>>>>
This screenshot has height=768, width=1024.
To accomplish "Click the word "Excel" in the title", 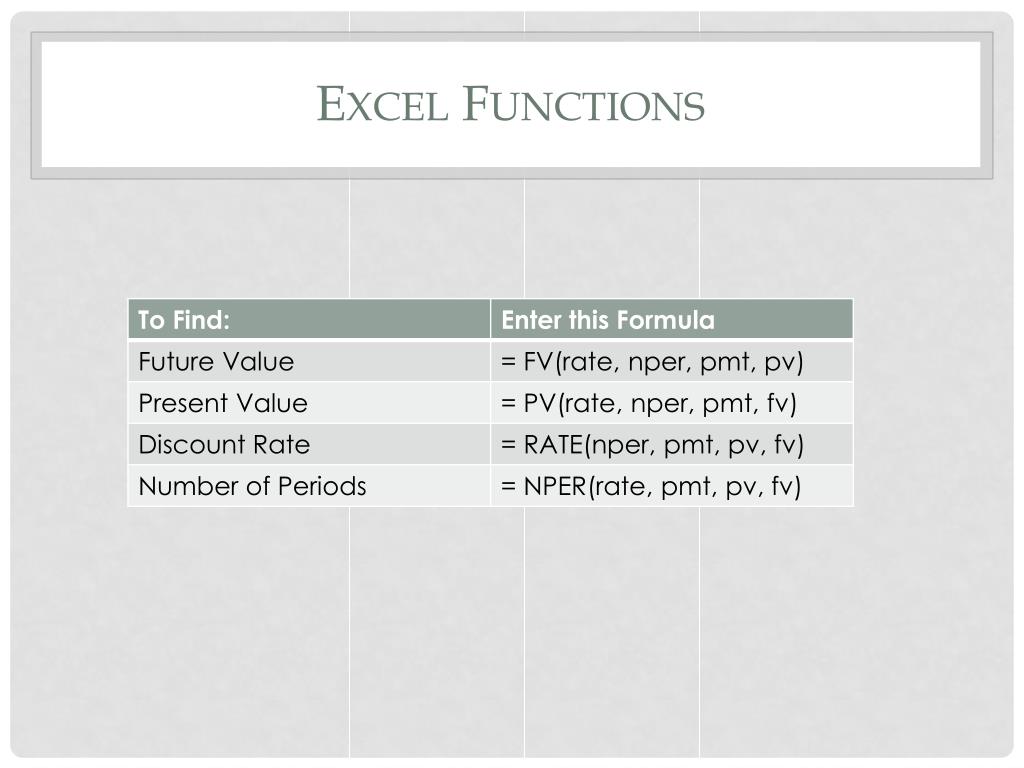I will point(381,105).
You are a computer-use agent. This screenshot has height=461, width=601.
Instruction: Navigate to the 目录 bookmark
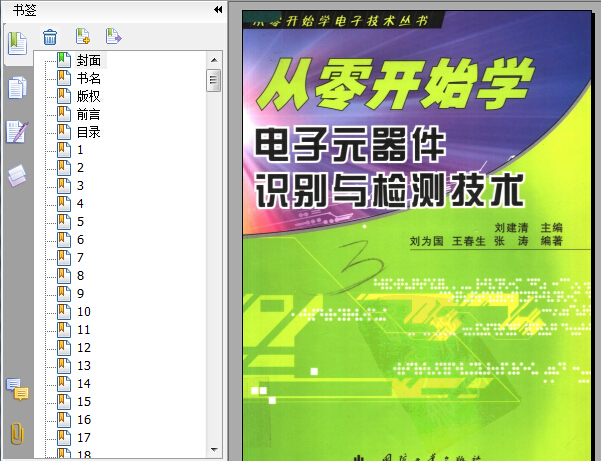89,132
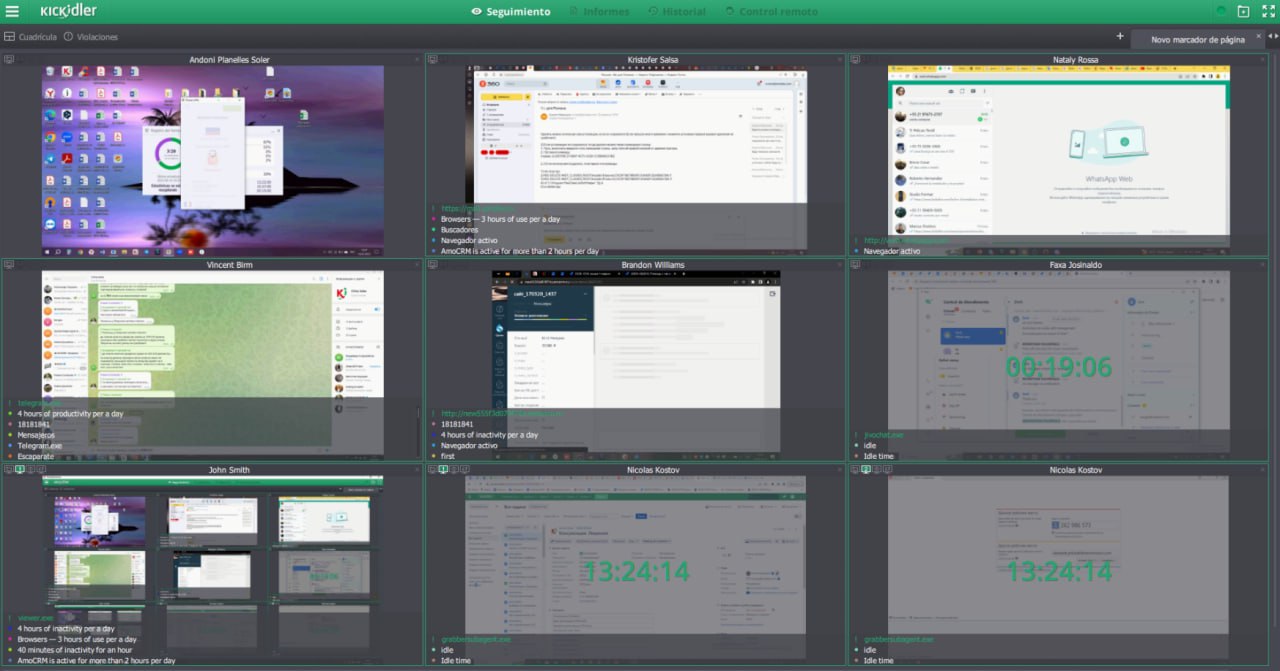The height and width of the screenshot is (671, 1280).
Task: Add a new page bookmark with plus
Action: click(x=1120, y=37)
<<<<
# Your task
Scan the listing and copy every line where the string "This" shows up.

# Answer for the task
This screenshot has height=768, width=1024.
You are a computer-use agent. This screenshot has height=461, width=601.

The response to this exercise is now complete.